Il n'empêche : en cinquante ans à peine on sera passé d'un système artisanal qui formait une trentaine de mille bacheliers (dans les années trente) à plus d'un demi-million désormais. Cette mutation on n'en parle jamais pourtant elle est lourde de conséquences, et de repositionnement.

- l'école en crise c'est quelque chose de la machine à égalité qui reste en panne et qui acroît encore les forces centrifuges. Rosanvallon a raison : l'égalité des chances ne fait pas une vision politique de la société. Or c'est bien pourtant le projet égalitaire de la république qui est en crise.
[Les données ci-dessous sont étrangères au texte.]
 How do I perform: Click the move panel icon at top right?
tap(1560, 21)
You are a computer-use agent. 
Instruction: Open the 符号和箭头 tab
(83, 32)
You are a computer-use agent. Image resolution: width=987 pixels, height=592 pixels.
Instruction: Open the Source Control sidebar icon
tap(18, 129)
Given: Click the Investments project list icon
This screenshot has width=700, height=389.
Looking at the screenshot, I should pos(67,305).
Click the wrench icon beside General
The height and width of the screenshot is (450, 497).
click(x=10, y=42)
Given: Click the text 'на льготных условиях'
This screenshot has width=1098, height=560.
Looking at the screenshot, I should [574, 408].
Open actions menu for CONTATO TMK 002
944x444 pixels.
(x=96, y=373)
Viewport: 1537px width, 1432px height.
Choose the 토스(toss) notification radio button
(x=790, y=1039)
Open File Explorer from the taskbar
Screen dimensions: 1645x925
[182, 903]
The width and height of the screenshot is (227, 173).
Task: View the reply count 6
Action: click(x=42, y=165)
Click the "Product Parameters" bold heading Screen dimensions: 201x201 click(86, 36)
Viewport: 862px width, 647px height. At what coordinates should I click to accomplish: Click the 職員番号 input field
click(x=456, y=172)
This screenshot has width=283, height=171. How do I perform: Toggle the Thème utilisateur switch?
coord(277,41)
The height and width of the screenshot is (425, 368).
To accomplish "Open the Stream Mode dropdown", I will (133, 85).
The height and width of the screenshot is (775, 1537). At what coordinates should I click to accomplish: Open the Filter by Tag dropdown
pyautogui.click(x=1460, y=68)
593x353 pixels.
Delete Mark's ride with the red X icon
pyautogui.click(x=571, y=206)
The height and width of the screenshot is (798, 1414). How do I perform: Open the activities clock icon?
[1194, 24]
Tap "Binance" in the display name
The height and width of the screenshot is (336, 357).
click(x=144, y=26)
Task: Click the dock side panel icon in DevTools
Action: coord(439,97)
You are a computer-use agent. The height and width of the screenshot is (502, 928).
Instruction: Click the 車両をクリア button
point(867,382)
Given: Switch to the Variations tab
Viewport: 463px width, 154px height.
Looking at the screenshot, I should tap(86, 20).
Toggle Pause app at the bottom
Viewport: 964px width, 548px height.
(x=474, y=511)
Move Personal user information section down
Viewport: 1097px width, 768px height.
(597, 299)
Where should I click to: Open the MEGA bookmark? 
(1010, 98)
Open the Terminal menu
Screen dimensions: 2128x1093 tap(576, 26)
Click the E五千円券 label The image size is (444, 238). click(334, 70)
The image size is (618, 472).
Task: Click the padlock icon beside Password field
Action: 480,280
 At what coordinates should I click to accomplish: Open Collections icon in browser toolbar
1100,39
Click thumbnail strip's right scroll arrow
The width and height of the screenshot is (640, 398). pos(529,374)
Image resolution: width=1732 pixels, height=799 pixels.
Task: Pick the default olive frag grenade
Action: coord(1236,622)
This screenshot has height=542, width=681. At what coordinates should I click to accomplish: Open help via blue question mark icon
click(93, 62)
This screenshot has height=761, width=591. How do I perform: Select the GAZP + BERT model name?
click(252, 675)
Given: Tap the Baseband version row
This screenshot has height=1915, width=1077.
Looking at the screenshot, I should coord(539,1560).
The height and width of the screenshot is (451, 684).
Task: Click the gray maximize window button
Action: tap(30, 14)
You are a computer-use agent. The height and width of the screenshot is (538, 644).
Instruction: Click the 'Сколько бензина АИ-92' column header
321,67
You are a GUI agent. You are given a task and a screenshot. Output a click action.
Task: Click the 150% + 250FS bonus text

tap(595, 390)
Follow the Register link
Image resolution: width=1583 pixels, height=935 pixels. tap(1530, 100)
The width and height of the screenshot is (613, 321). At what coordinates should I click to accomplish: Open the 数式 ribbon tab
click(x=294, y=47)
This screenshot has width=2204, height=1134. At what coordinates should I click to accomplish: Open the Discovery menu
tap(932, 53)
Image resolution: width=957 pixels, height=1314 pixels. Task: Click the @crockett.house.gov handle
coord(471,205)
Je ne suis pas sûr, vraiment, que repenser le statut des enseignants soit la solution : une cautère sur une jambe de bois ?


1) ITV Aubry

Repenser le statut

Le statut des enseignants

2) revoir intervention de B Maris

3) Figaro du 30/05/11 Crise de vocation dans l'enseignement

Le Monde du 21/12/10

Campagne de recrutement

4) "Les membres du personnel enseignant dans les établissements du second degré sont tenus de fournir, sans rémunération supplémentaire, dans l'ensemble de l'année scolaire, les maxima de service hebdomadaire suivants : Enseignements littéraires et scientifiques du second degré : Agrégés: 15 heures. Non agrégés: 18 heures", dispose le décret n° 50-581 paru au Journal officiel du 25 mai 1950.

Depuis cette date, les tâches demandées aux enseignants ont été multipliées mais, officiellement, ils sont rémunérés pour leurs heures de cours.